Patterns of ocean acidification emergence in the Hawaiian Islands using
dynamically downscaled projections
Abstract
This study presents the first dynamically downscaled projections of
ocean acidification (OA) for the main Hawaiian Islands using coupled
Regional Ocean Modeling System (ROMS) and Carbon, Ocean Biogeochemistry
and Lower Trophics (COBALT) models integrated with Coupled Model
Intercomparison Project Phase 6 (CMIP6) scenario outputs from the
Community Earth System Model 2 (CESM2). We analyze three Shared
Socioeconomic Pathways (SSP1-2.6, SSP2-4.5, and SSP3-7.0) and introduce
a novelty metric to quantify departure from historical variability. Our
results indicate unprecedented levels of OA within the next three
decades across all scenarios, with aragonite saturation state (ΩA), pH,
and substrate-to-inhibitor ratio projected to decline significantly.

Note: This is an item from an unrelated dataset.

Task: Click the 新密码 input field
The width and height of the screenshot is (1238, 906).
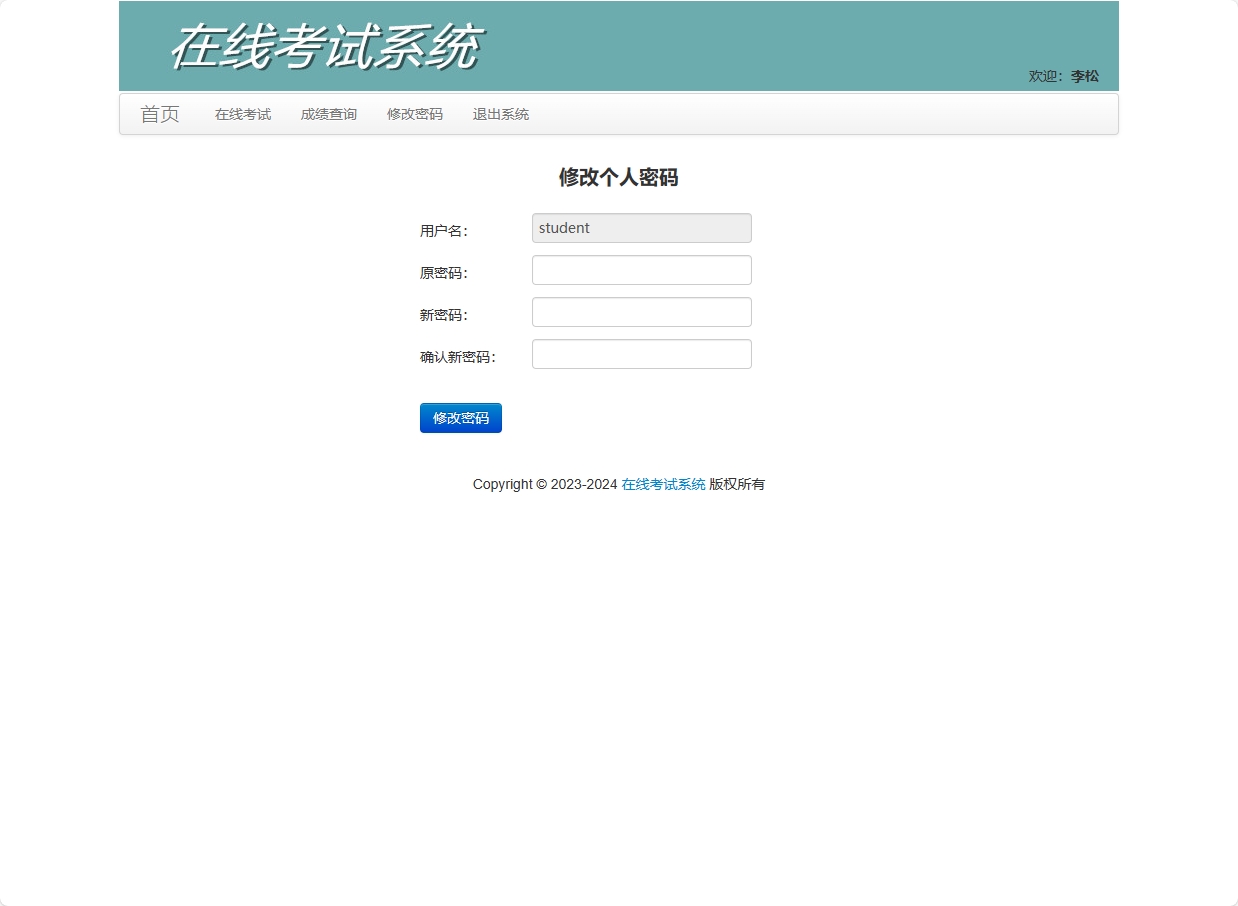Action: pos(641,312)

By
2100, under SSP3-7.0, ΩA novelty could exceed reference variability by a
factor of 12. Spatial analysis reveals heterogeneous OA impacts, with
windward coastlines consistently exhibiting higher novelty levels.
Importantly, we find contrasting spatial patterns of OA indices due to
varying sensitivities to temperature and dissolved inorganic carbon,
resulting in higher ΩA novelty in northern areas and higher pH and
substrate-to-inhibitor ratio novelty in southern regions.